HONOLULU (KHON2) — Tens of thousands of people have been surviving on Pandemic Unemployment Assistance (PUA) for months now, but some are being told they owe it all back. Always Investigating found out why it is happening to many people across Hawaii.
Individuals desperately trying to make it financially through the pandemic reached out to KHON2’s Action Line after getting letters telling them something was wrong with the PUA they had been getting for months.
When tourism came to a screeching halt due to COVID in early 2020, so did the only source of income for Gina Sayf, an Oahu resident who owned and operated a legal vacation rental in Waikiki. Unemployment insurance would not cover a self-run operation like hers.
“Once PUA was mentioned, I literally ran to do that, and immediately I got a response,” Sayf said, “so I was thinking, well, thank goodness, you know. I’m so glad I did that.”

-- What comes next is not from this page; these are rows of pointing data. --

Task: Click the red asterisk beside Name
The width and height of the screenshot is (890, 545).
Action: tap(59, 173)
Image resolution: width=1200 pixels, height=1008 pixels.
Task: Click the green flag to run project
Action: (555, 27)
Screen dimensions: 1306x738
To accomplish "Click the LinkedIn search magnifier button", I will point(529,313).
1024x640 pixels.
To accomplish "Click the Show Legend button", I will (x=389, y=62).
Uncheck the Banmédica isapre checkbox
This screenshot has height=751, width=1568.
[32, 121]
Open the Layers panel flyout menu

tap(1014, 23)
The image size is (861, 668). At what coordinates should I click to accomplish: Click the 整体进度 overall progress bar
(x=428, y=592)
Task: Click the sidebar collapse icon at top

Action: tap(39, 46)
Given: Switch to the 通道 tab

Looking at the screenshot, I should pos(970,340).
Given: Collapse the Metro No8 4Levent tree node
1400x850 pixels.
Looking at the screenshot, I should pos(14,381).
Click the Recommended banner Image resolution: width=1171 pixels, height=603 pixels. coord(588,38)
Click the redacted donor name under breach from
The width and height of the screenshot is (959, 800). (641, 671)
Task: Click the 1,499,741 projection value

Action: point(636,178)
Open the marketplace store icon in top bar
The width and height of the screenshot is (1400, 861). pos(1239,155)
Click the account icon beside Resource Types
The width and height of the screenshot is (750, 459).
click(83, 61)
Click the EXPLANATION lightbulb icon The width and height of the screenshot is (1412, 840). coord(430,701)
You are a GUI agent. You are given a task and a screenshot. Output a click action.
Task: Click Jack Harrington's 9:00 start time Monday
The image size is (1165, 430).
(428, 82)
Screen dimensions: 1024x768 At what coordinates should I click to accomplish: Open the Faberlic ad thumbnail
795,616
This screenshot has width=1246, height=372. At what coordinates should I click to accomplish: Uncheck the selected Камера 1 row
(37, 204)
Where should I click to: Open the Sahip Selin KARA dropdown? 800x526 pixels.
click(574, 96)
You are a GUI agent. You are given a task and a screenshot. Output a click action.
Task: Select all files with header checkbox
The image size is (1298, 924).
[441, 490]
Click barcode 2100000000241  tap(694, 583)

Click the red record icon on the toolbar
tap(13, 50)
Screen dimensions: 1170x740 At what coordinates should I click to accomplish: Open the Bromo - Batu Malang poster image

She received $200 per week since spring, and then successfully applied for the $600 federal plus-up, which kept her and her young family afloat.
“It was great. It was perfect,” Sayf said. “It was like it was meant to be.”
Or meant not to be, according to the state, which recently rescinded her eligibility, and now her account says: “You owe $15,681.”
“That just made my situation 10 times worse than if they would have just said ‘no,’” Sayf said. “I wish they would have rejected me or not even answered me. Even just to be pending until now would have done me a favor, instead of say yes, and then figure out ‘oops, sorry.’”
She is far from alone. KHON2 heard from others, including rideshare drivers being told to get off PUA, payback tens of thousands of dollars, and re-file for regular unemployment. This is despite the rideshare operators who are still waging battle with the state over their classification as an employer.
Always Investigating reached out to the labor director for more information.
“In the very beginning, when Department of Taxation had PUA and they were taking over PUA, they had just paid. In the beginning, there was no match up with unemployment insurance, to see if they could possibly file the claim for unemployment insurance,” said Anne Perreira-Eustaquio, Director of the State Department of Labor and Industrial Relations (DLIR), “and everyone just filed for PUA. Whoever filed, as long as they listed in self-certify, they were paid.”
Now that the state has had more time to review each file, they are telling people like Sayf that a rental is passive income, which is not qualified for a pandemic safety net.
“We should all read the fine print or we’re held accountable,” Sayf said. “But I did. I thought about it. and I figured I’m not rental income. I’m like a hotel. It’s not just having someone long term where all I do is sit around and collect an income. I am actually working almost every day, or at least weekly.”
KHON2 asked the DLIR if these cases have any sort of defense.
“So PUA is very, very specific. Unlike regular unemployment insurance, PUA has no waiver provisions for overpayments, none whatsoever,” Eustaquio said. “Whereas with regular unemployment insurance, there are a lot of different provisions that allow us to either waive the overpayment depending on fault or no-fault.”
Not your fault, but still your debt.
“I’ll do what I have to do,” Sayf said. “I have no choice. But I guess as long as they’re willing to work with us, whoever owes them money at this point.”
“We’re not actively pursuing collection, notices have not been mailed out to ask claimants to pay,” Eustaquio said. “But they’re seeing it on their PUA account that they have an overpayment, so they’re getting excited. But we have lots to do besides work on collections right now.”
The state says they do not have a grand total of PUA-disqualified money they expect back. Payments have just stopped for some, others are still in determination limbo, and still others — such as those told to move to unemployment — have to beware of a double-payment pitfall because the UI system cannot simply deduct payments already made by PUA.
“So some of them, we’ve been telling them, maybe you should kind of hold on to some of that money, you know, that second bucket that we paid you so that you could pay back what you were overpaid,” Eustaquio said, “because you’re not doing both sides.”